### BRIEF
From the records below, extract only the lines running from the line with "利用規約 (161, 2492)" to the line with "Facebook (124, 837)", both lines included, reproducing them exactly.

### THE DATA
========

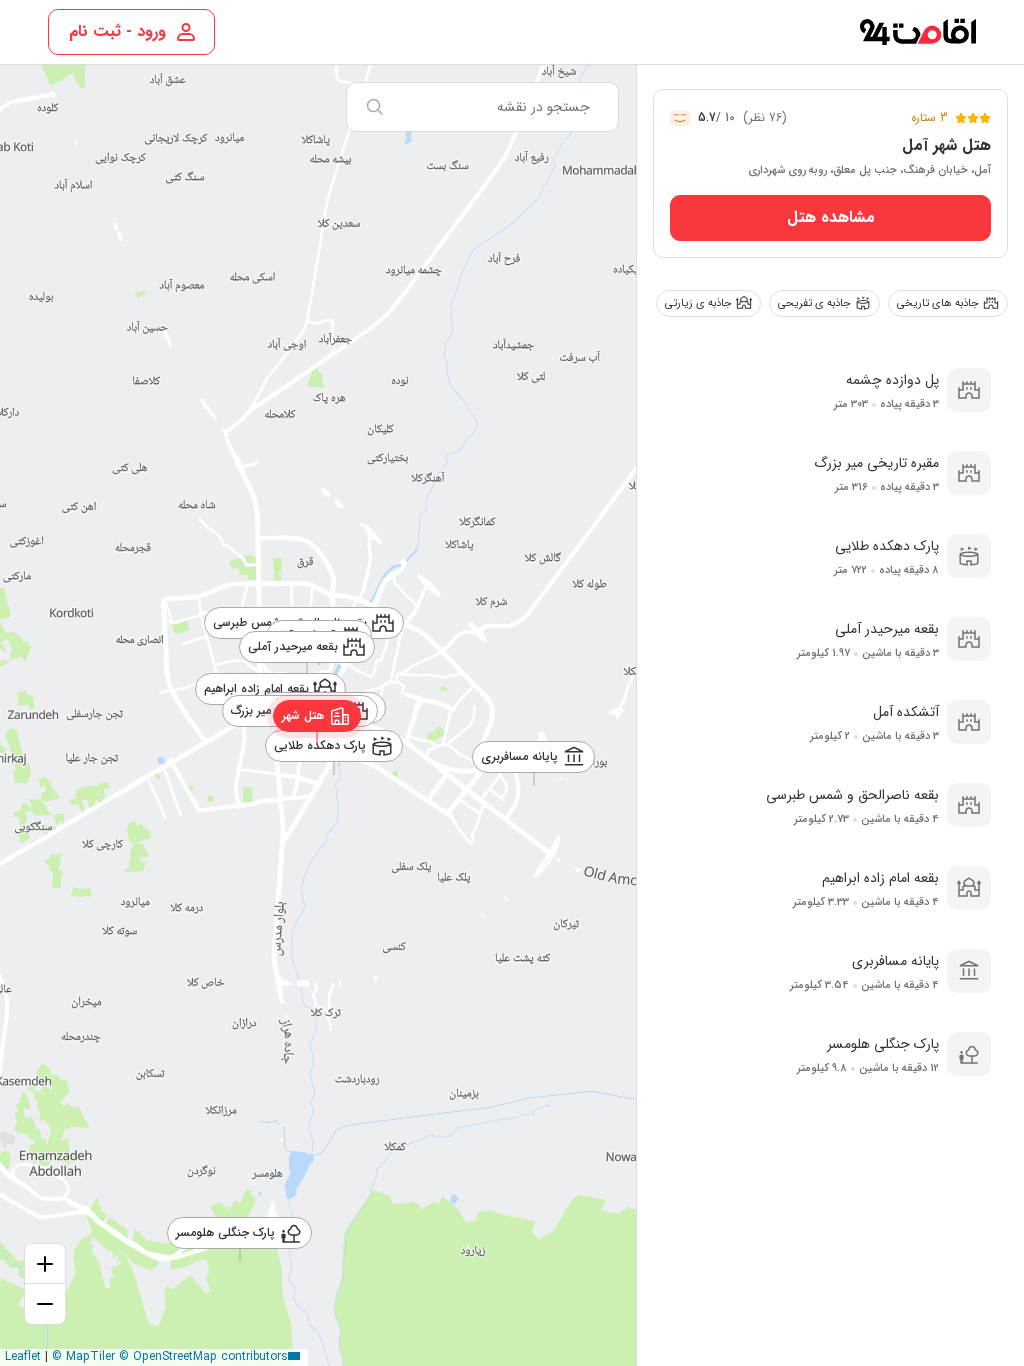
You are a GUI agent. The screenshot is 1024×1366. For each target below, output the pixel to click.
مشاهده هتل (831, 217)
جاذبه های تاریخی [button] (938, 303)
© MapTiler (83, 1356)
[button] (318, 715)
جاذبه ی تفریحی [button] (814, 303)
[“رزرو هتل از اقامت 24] (917, 32)
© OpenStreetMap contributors (203, 1356)
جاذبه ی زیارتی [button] (698, 303)
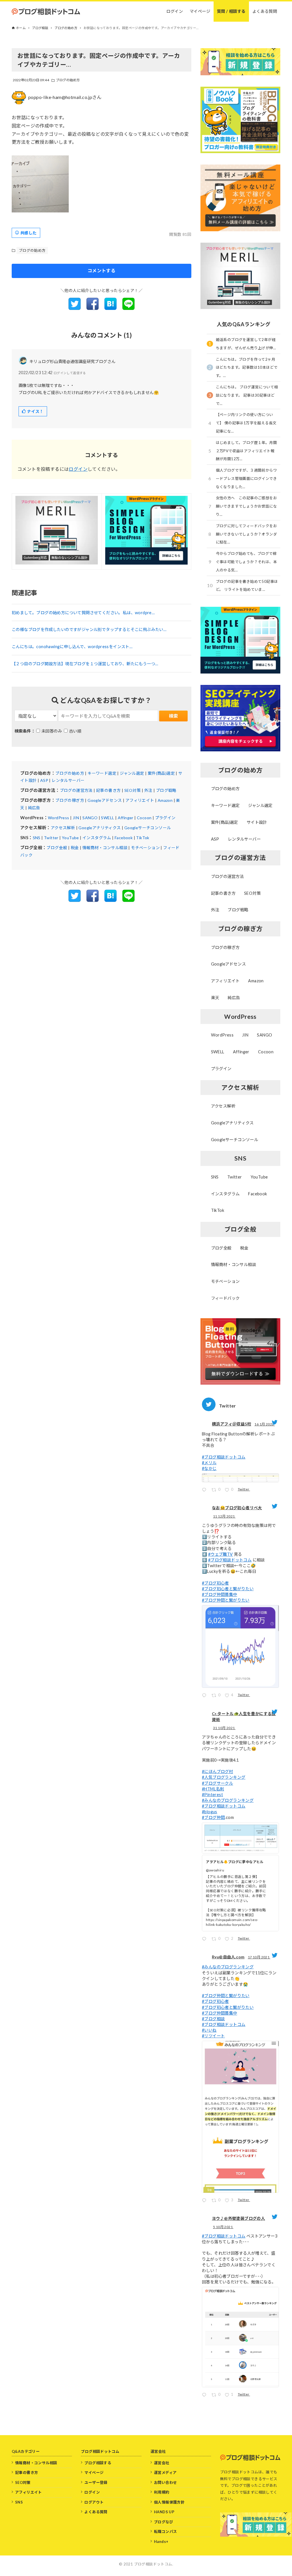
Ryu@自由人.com (228, 1956)
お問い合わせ (165, 2482)
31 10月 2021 (224, 1728)
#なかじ (209, 1468)
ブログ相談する (97, 2463)
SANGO (90, 817)
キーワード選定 (102, 773)
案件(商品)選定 (161, 773)
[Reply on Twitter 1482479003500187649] (205, 1490)
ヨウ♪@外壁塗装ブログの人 (238, 2218)
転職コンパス (165, 2531)
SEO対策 (132, 790)
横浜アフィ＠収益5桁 (231, 1423)
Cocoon (144, 817)
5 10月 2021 (223, 2227)
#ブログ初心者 (215, 1583)
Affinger (125, 817)
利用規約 (161, 2492)
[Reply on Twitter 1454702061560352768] (205, 1939)
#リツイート (213, 2035)
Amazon (165, 800)
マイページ (94, 2472)
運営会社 (161, 2463)
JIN (76, 817)
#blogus (209, 1811)
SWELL (107, 817)
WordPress (58, 817)
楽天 (215, 997)
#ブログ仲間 (213, 1817)
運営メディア (165, 2472)
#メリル (209, 1462)
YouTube (70, 837)
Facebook (124, 837)
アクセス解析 (63, 827)
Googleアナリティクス (99, 827)
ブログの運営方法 (76, 790)
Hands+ (161, 2541)
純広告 (34, 807)
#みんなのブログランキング (228, 1800)
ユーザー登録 (95, 2482)
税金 (75, 847)
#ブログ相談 (213, 2018)
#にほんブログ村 (217, 1771)
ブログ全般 (56, 847)
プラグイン (165, 817)
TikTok (142, 837)
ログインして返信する (70, 373)
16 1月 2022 (264, 1424)
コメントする (101, 270)
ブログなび (163, 2522)
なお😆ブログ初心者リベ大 (237, 1507)
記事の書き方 (108, 790)
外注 (148, 790)
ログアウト (94, 2502)
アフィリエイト (139, 800)
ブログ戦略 (166, 790)
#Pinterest (212, 1794)
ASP (44, 780)
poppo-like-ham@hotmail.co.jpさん (65, 97)
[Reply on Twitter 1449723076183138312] (205, 2201)
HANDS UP (164, 2512)
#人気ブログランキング (223, 1777)
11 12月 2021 (224, 1516)
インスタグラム (96, 837)
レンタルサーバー (68, 780)
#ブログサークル (217, 1783)
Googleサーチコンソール (147, 827)
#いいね (209, 2030)
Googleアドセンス (105, 800)
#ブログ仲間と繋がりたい (226, 1600)
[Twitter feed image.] (240, 1477)
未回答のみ (51, 731)
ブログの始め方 (68, 80)
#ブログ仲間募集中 (219, 1594)
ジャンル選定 (132, 773)
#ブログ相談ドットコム (223, 1457)
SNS (36, 837)
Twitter (51, 837)
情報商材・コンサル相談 (104, 847)
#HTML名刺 (213, 1788)
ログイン (78, 469)
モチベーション (145, 847)
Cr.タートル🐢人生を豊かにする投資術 (244, 1716)
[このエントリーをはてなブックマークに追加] (110, 308)
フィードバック (225, 1298)
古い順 (75, 731)
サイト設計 (257, 822)
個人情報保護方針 (169, 2502)
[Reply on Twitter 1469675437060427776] (205, 1696)
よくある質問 (95, 2512)
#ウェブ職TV (220, 1554)
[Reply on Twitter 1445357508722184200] (205, 2395)
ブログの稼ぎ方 (69, 800)
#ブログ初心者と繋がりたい (228, 1588)
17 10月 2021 (259, 1957)
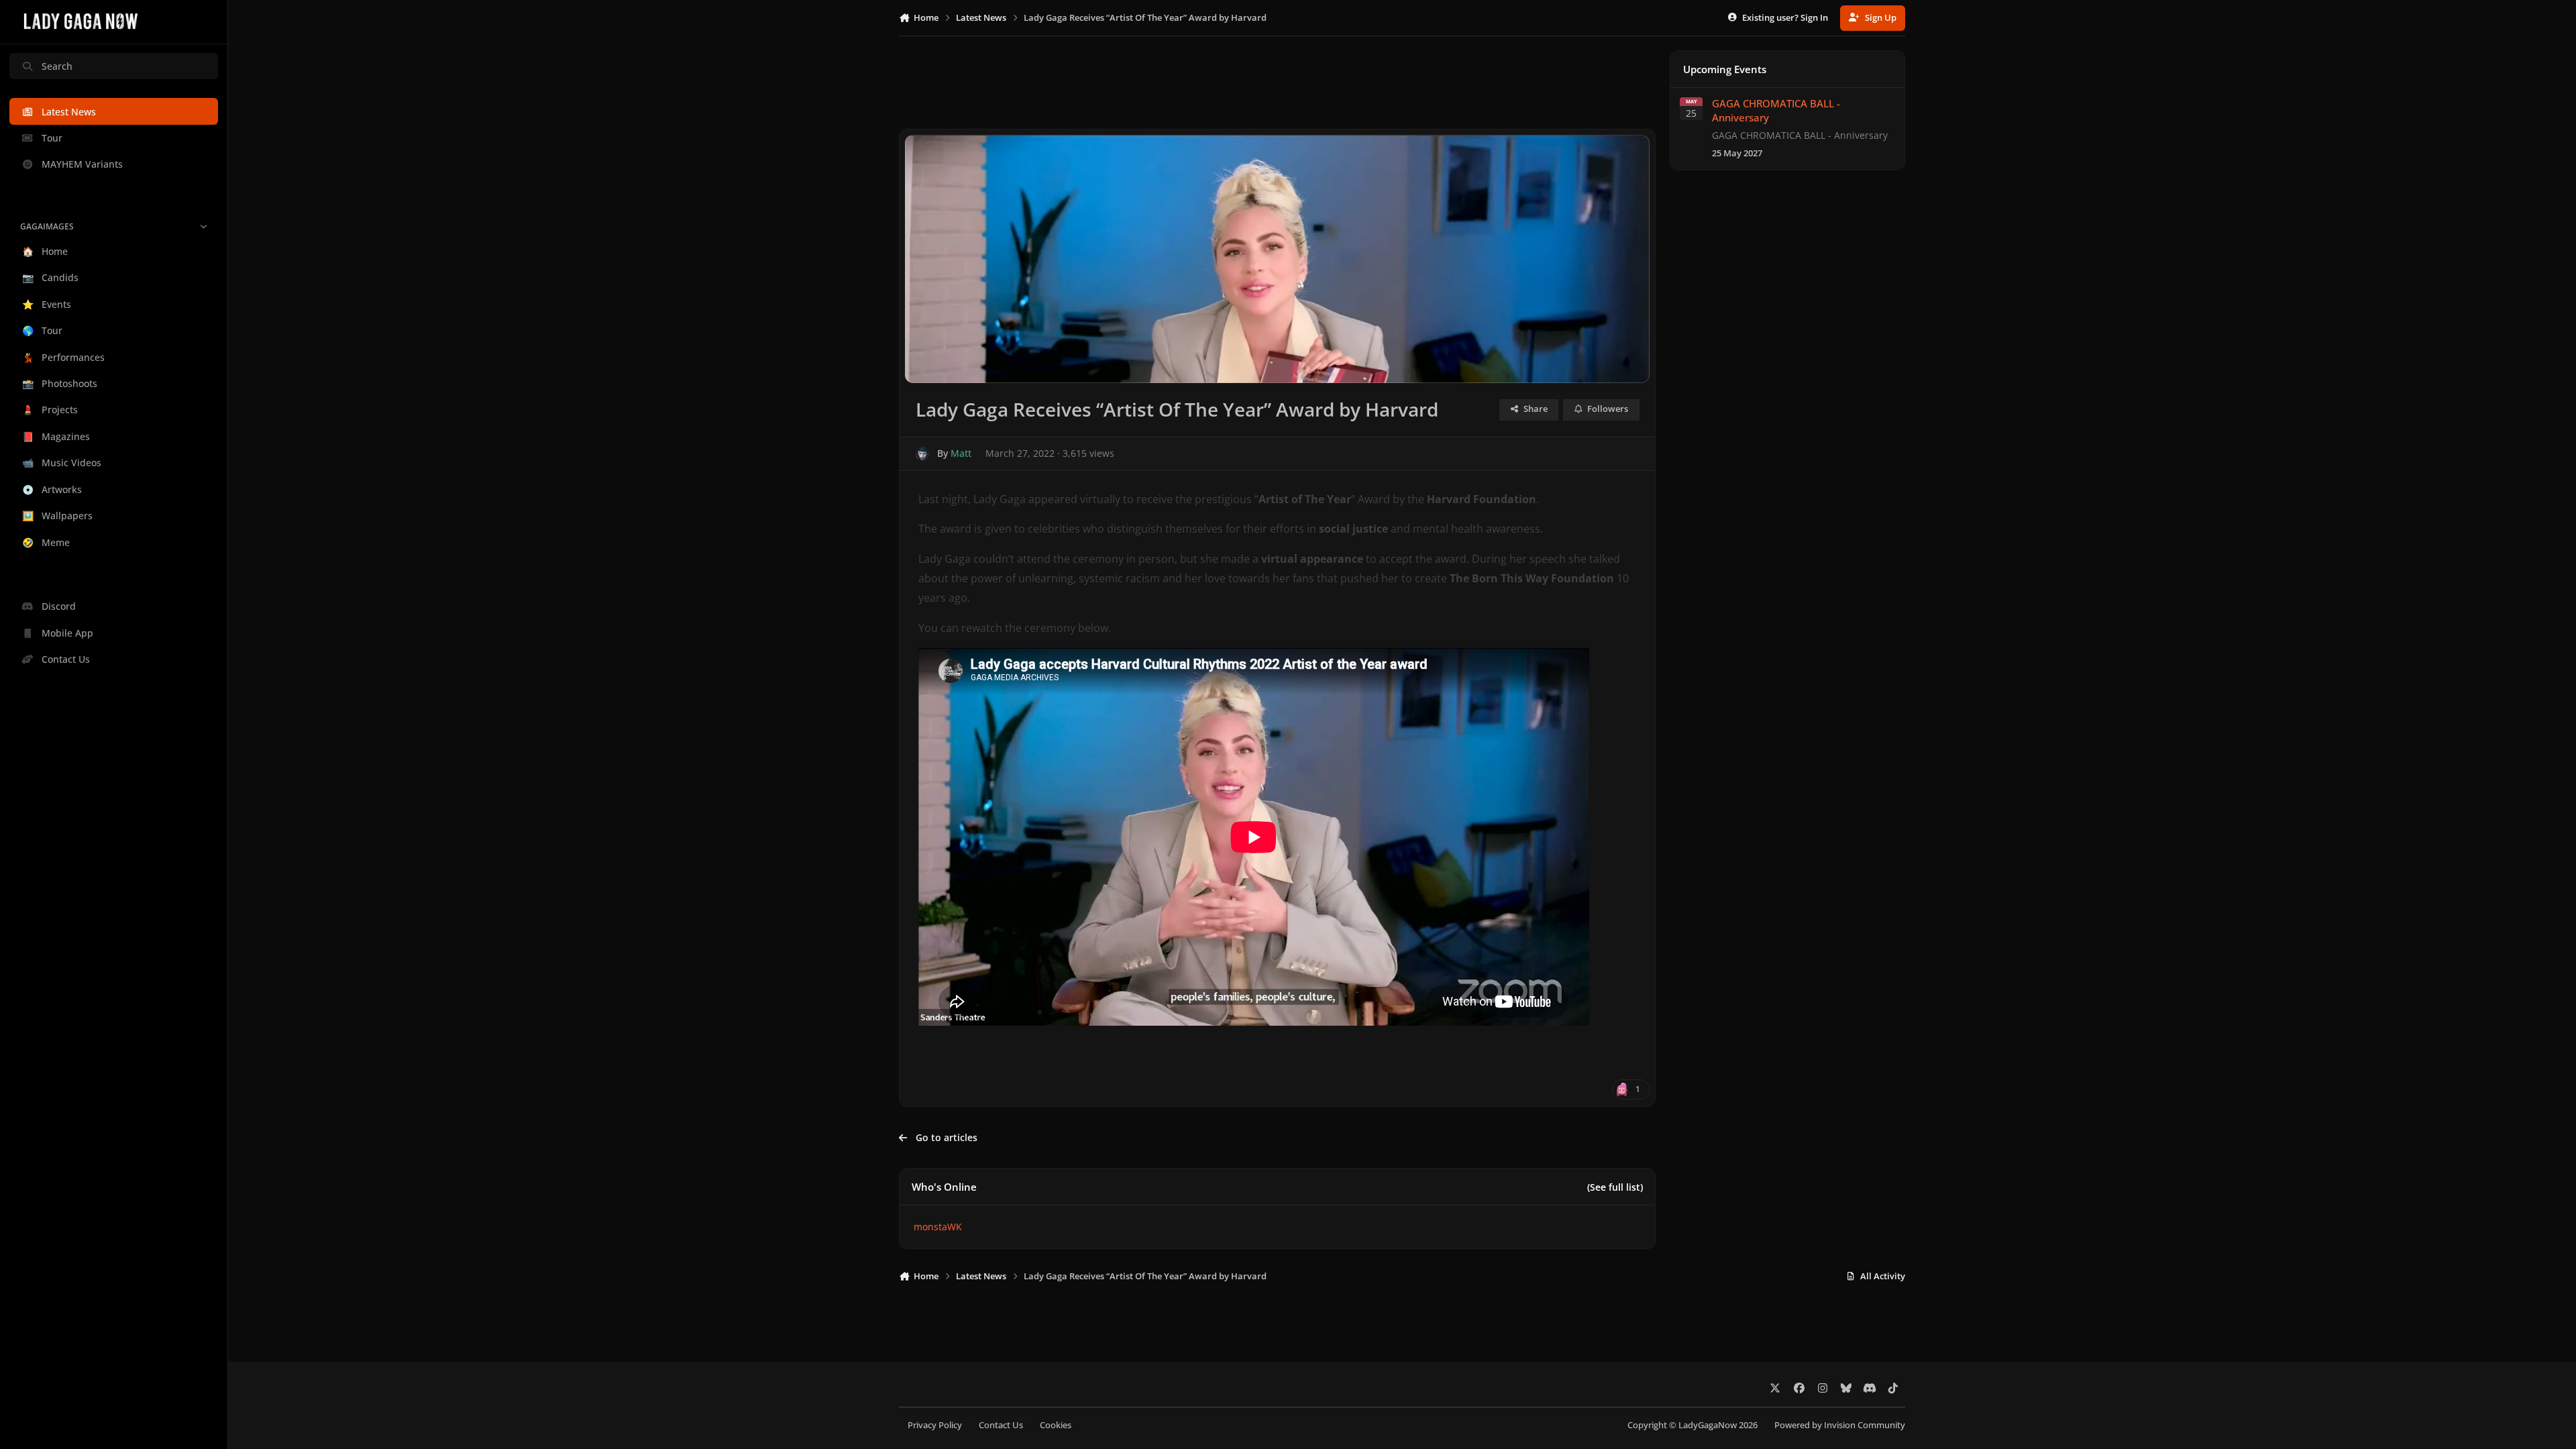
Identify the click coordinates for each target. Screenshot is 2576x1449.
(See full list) (1615, 1187)
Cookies (1055, 1425)
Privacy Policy (935, 1425)
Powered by (1839, 1425)
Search (57, 66)
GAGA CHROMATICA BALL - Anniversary (1776, 110)
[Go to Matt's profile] (923, 454)
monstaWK (938, 1226)
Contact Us (1001, 1425)
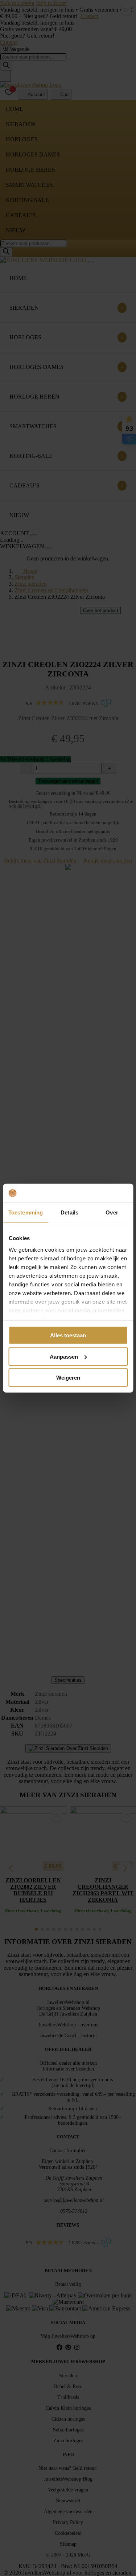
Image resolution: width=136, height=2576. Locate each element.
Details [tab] (69, 1212)
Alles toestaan (68, 1335)
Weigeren (68, 1378)
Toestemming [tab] (25, 1212)
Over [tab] (112, 1212)
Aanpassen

========

### TASK RESULT
利用規約 (161, 2492)
[Reply on Twitter 1454702061560352768] (205, 1939)
#リツイート (213, 2035)
Amazon (165, 800)
マイページ (94, 2472)
運営会社 (161, 2463)
JIN (76, 817)
#blogus (209, 1811)
SWELL (107, 817)
WordPress (58, 817)
楽天 (215, 997)
#ブログ仲間 (213, 1817)
運営メディア (165, 2472)
#メリル (209, 1462)
YouTube (70, 837)
Facebook (124, 837)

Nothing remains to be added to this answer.